Improved Online Learning Algorithm for GFMM

This example shows how to use the GFMM classifier using an improved online learning algorithm (IOL-GFMM)

Note that the numerical features in training and testing datasets must be in the range of [0, 1] because the GFMM classifiers require features in the unit cube.

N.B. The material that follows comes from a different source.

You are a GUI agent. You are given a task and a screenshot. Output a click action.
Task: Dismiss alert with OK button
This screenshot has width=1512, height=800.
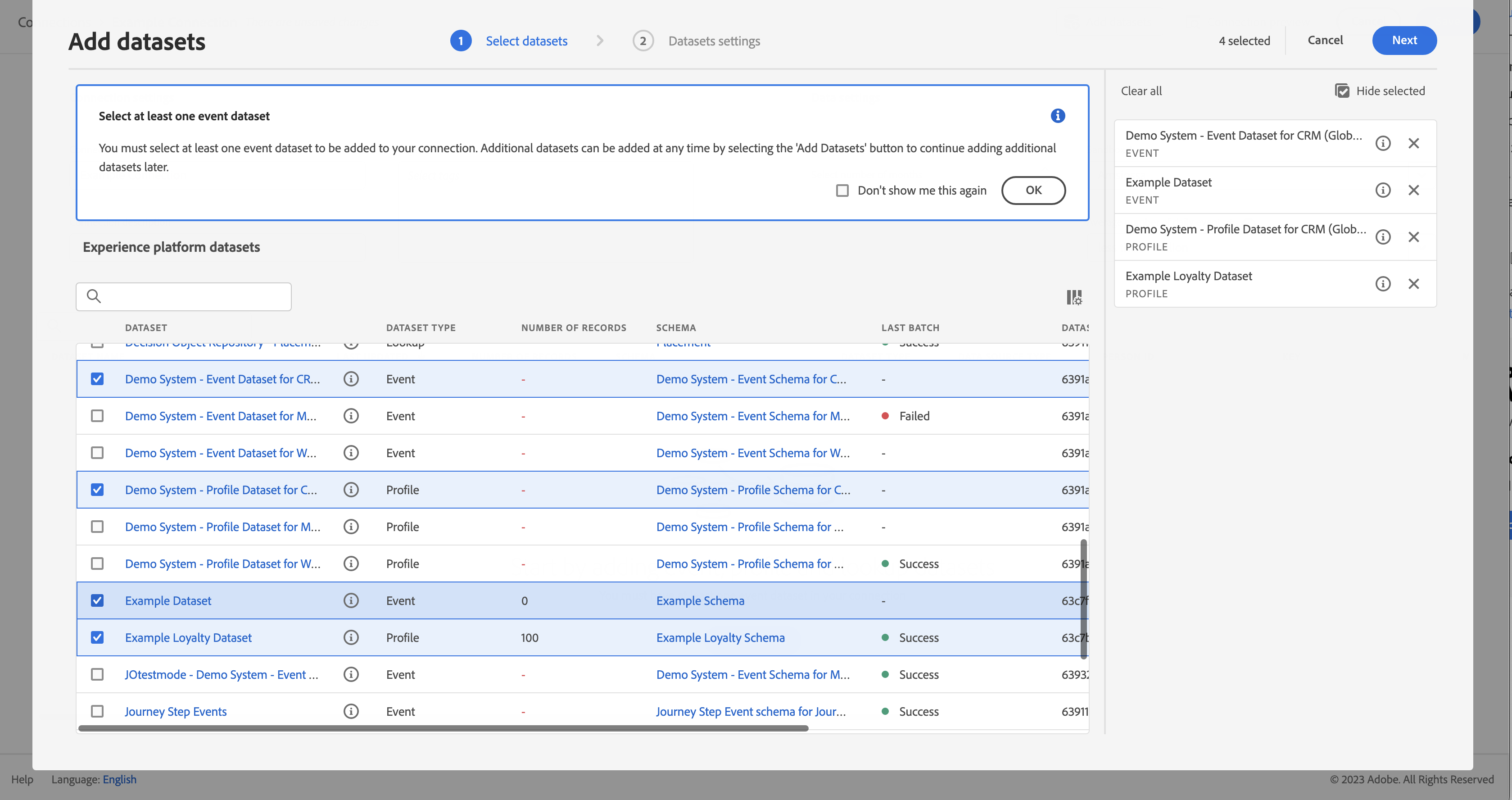1033,190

1. Execute directly from the python file

[1]:

%matplotlib notebook

[2]:

import os
import warnings
warnings.filterwarnings('ignore')

Get the path to the this jupyter notebook file

[3]:

this_notebook_dir = os.path.dirname(os.path.abspath("__file__"))
this_notebook_dir

[3]:

'C:\\hyperbox-brain\\docs\\tutorials'

Get the home folder of the Hyperbox-Brain project

[4]:

from pathlib import Path
project_dir = Path(this_notebook_dir).parent.parent
project_dir

[4]:

WindowsPath('C:/hyperbox-brain')

Create the path to the Python file containing the implementation of the GFMM classifier using the improved online learning algorithm

[5]:

iol_gfmm_file_path = os.path.join(project_dir, Path("hbbrain/numerical_data/incremental_learner/iol_gfmm.py"))
iol_gfmm_file_path

[5]:

'C:\\hyperbox-brain\\hbbrain\\numerical_data\\incremental_learner\\iol_gfmm.py'

Run the found file by showing the execution directions

[6]:

!python "{iol_gfmm_file_path}" -h

usage: iol_gfmm.py [-h] -training_file TRAINING_FILE -testing_file
                   TESTING_FILE [--theta THETA] [--gamma GAMMA]
                   [--is_draw IS_DRAW]

The description of parameters

required arguments:
  -training_file TRAINING_FILE
                        A required argument for the path to training data file
                        (including file name)
  -testing_file TESTING_FILE
                        A required argument for the path to testing data file
                        (including file name)

optional arguments:
  --theta THETA         Maximum hyperbox size (in the range of (0, 1])
                        (default: 0.5)
  --gamma GAMMA         A sensitivity parameter describing the speed of
                        decreasing of the membership function in each
                        dimension (larger than 0) (default: 1)
  --is_draw IS_DRAW     Show the existing hyperboxes during the training
                        process on the screen (default: False)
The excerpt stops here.